Short task A: In the rows, rewrite the lines from the line with "Where should I" to the line with "point(204,444)", both included, keeping the request text as it is. Multiply every coordinate in the answers by 1.35 and round to whole numbers, with halves rounded up. Give only those lines, and leave the pictures out.

----- Document -----

It suddenly felt like a necessity to be pretty to keep it up. Looking pretty was the new best thing; right after the discovery of the

secret acoustic bonus track on Alanis' s album. 

I wanted to be chased in kiss chase. I wanted the fit boy with a six pack and 'backstreet boys' style curtains, to ask me out. I did. I wanted the boys to think I was pretty too. It's hard to admit that I wanted this, out loud. I feel shame in that. I felt shame in that. The judgey part of me, as I got older, didn't want to be the girl that needed to be beautiful. But some how, I did.

The shame

 (a talk from Brene Brown on shame)

I built up around the idea of being pretty grew the older I got. What pretty meant to people. There was guilt and resistance. I felt embarrassed if I looked pretty/felt pretty. It felt uncomfortable. It felt awkward. The realisation that all those years when I had felt it, or looked in the mirror with no judgement even. No one had let me in on the secret that frizzy hair, bushy eyebrows, roley bits, thin lips, saggy boobs, legs that touched, a waist that didn't go inwards, was not conventionally pretty... I suddenly felt lost, unidentifiable. I felt like a fraud. Someone decided that now, with only six weeks turn around, I was welcomed into a new way of life, a new group of people. People I thought I'd fitted in with before, only to discover I hadn't, not truly. 'uh uh ahh... you can't sit with us' Yet just like that, over one summer I now had the golden ticket. I was allowed at the back of the bus apparently. The fit boy did seem to fancy me. I think he did, I hoped he did. Did he? Or maybe he'd found out who I really was.

A fraud. And just just like that, I felt like I betrayed who I had once thought I was.

The ultimate dilemma I had discovered was... 'feeling' pretty, having a high self esteem, it came with a whole load of baggage and a truck load of judgement!!!

I had/have always been the girl that wanted to be fun, care free, free spirited, open, kind, intelligent and didn't take herself too seriously... Ya know the one, the 'cool' girl they portray in the films that doesn't have too many friends, but she doesn't care, she has a select few of really close ones, she reads a lot, she knows a lot about a lot, she isn't interested in boys because, well, she is just soo self assured that 'who needs a guy to interrupt her school work and her time she spends playing basketball with her dad out the front of her house.' You know, the girl that wears trainers on her wedding day and never does her hair because, mehhh, she doesn't care (and it just so happens that she always looks like she's just stepped from a Loreal advert). The girl that wore dungarees, but looked 'cute' instead of like a removal van driver. 

(I may have watched way to many 90's american films)

I wanted to be pretty,(some days I thought I was/some days I didn't. It was irrelevant)but I didn't want people to think I thought I was, I always felt like that was an arrogant way of thinking. Do not think for one second that you are attractive, that, is ugly in itself.

-----

Short task B: Copy the essay on wanting to be pretty word for word from "secret acoustic bonus" to "how, I did.".

----- Input records -----

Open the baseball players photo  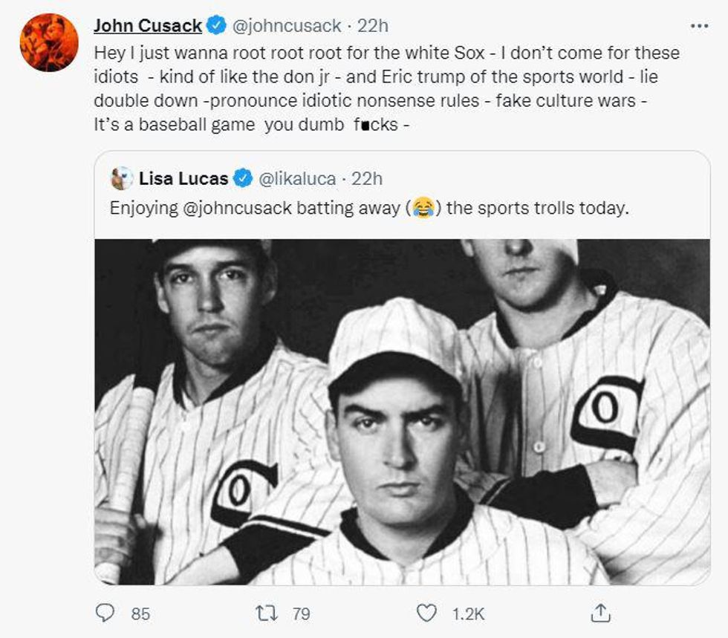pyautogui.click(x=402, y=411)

-----
----- Input records -----

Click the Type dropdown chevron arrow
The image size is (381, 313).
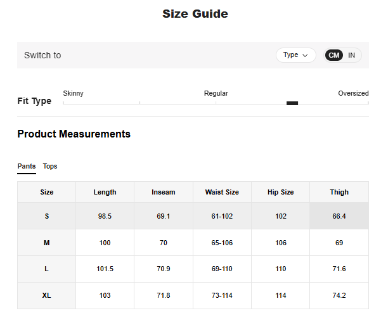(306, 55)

-----
----- Input records -----

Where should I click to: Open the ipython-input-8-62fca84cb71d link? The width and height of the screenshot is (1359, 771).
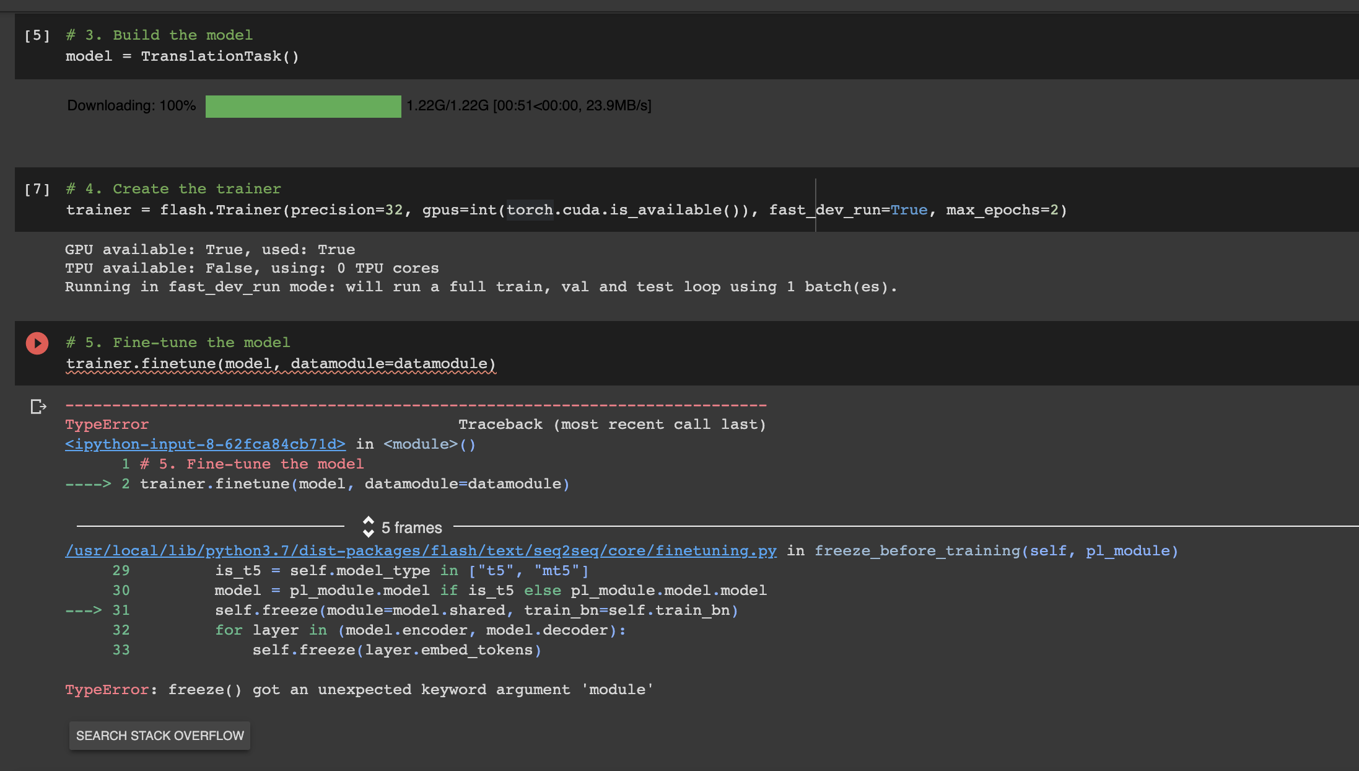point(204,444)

-----

Output A:
Where should I click to: Open the ipython-input-8-62fca84cb71d link? The width and height of the screenshot is (1359, 771).
point(275,599)

Output B:
secret acoustic bonus track on Alanis' s album. 

I wanted to be chased in kiss chase. I wanted the fit boy with a six pack and 'backstreet boys' style curtains, to ask me out. I did. I wanted the boys to think I was pretty too. It's hard to admit that I wanted this, out loud. I feel shame in that. I felt shame in that. The judgey part of me, as I got older, didn't want to be the girl that needed to be beautiful. But some how, I did.